Najas Arquitectos: ''El Alambique'' house, located in the Puembo region at the outskirts of Quito, between the Chiche and Guambí rivers has been located at a sloped site, overlooking a ravine. One of the design challenges was to sort out a home with a 70% first floor architectural program under the sloped topographic conditions, while allowing the internal garden to be mostly flat and fluidly connected to the inner and outdoor activities.
To do so, the internal functionality, not only is an answer to the client´s list of requirements, but also the result of a deeper understanding of the daily choreography, in order to discover thru movement, the many stories of the surroundings and spaces.
The main scheme manages to connect three volumetric ¨bodies¨ along a single longitudinal circulation path that is partially interrupted by two small gardens.
image © BICUBIK
The first ¨L¨ shaped body contains the master bedroom, home office and other private areas in a lower volume that embraces the outdoor deck and garden where many family activities take place, like the pool and BBQ area. (1 STOREY).
The second body houses the social areas under a much taller main hall. (1 ½ STOREY)
The third body contains the parking garage, kitchen and service areas on the ground floor and the secondary bedrooms and living room on the second floor. (2 STOREY)

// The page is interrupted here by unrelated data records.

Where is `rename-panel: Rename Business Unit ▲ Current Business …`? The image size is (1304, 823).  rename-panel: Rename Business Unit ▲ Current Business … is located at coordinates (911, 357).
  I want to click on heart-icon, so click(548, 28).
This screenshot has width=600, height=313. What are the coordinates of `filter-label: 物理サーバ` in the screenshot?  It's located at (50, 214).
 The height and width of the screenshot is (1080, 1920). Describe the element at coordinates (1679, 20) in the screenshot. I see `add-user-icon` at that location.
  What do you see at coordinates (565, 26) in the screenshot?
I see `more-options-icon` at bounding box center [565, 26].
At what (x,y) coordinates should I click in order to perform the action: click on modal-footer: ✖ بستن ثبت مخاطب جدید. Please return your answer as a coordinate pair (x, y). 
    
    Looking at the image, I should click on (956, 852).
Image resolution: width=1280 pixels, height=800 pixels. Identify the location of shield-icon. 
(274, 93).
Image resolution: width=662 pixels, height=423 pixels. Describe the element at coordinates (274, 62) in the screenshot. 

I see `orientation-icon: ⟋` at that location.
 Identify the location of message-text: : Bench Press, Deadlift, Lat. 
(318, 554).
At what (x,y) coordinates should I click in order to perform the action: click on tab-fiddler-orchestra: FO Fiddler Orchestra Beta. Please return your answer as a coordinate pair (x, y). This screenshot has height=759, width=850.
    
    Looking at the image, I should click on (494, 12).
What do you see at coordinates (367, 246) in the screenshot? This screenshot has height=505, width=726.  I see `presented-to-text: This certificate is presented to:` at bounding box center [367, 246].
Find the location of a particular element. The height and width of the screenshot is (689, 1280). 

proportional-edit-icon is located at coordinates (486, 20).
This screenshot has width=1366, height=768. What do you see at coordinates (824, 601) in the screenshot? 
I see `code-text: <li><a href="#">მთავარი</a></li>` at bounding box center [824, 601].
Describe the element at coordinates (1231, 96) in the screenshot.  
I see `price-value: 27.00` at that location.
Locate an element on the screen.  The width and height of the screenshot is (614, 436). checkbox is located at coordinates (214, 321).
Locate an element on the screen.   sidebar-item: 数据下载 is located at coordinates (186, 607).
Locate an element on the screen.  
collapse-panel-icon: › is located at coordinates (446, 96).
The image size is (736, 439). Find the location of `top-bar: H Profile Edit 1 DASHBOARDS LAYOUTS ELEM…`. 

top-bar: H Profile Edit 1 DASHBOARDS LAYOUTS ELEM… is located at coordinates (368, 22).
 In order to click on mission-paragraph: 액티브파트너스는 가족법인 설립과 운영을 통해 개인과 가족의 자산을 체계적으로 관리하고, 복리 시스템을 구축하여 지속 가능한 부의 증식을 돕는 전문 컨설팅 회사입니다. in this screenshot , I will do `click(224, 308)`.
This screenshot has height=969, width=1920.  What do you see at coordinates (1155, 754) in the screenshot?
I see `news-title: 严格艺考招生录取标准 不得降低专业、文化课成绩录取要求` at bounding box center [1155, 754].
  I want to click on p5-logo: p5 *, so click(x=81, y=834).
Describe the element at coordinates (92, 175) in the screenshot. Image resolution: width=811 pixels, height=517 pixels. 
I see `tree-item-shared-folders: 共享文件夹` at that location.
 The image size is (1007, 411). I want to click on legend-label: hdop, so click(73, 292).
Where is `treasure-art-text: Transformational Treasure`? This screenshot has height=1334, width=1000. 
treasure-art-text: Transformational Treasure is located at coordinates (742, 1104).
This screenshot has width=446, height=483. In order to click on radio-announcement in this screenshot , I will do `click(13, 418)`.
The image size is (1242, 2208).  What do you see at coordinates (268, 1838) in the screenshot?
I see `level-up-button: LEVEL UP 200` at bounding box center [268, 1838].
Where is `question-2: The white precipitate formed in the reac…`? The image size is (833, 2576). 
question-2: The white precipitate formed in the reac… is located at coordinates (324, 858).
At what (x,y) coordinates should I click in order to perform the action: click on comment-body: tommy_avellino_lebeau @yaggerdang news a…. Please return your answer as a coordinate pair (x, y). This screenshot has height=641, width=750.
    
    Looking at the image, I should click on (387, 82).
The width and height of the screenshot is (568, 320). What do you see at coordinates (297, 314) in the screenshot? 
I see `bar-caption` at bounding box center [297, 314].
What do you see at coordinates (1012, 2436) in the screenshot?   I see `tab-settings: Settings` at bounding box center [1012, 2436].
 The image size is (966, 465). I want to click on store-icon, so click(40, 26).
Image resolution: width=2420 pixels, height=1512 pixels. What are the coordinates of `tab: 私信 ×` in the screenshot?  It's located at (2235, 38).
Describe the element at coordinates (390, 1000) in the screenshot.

This sloped volumetric progression tries to reflect the street profile while relating to the surrounding built environment and by protecting as much local trees as possible around the structure. The three volumetric elements are connected by the stairs volume that seems to embrace harmoniously the whole geometry.
As soon as the entrance threshold is crossed, the internal spaces seem to blend horizontally with the outer areas and when the glassing is opened to the outside and all barriers have been removed, the fluidity between the whole program seems simultaneously contained and free.
The construction approach is mainly of reinforced concrete with some structural steel elements that are used as such without many additional components but the inclusion of teak wood as a third element that provides a simple, but rich and honest palette for a house that looks to achieve a formal language that transcends time and passing trends.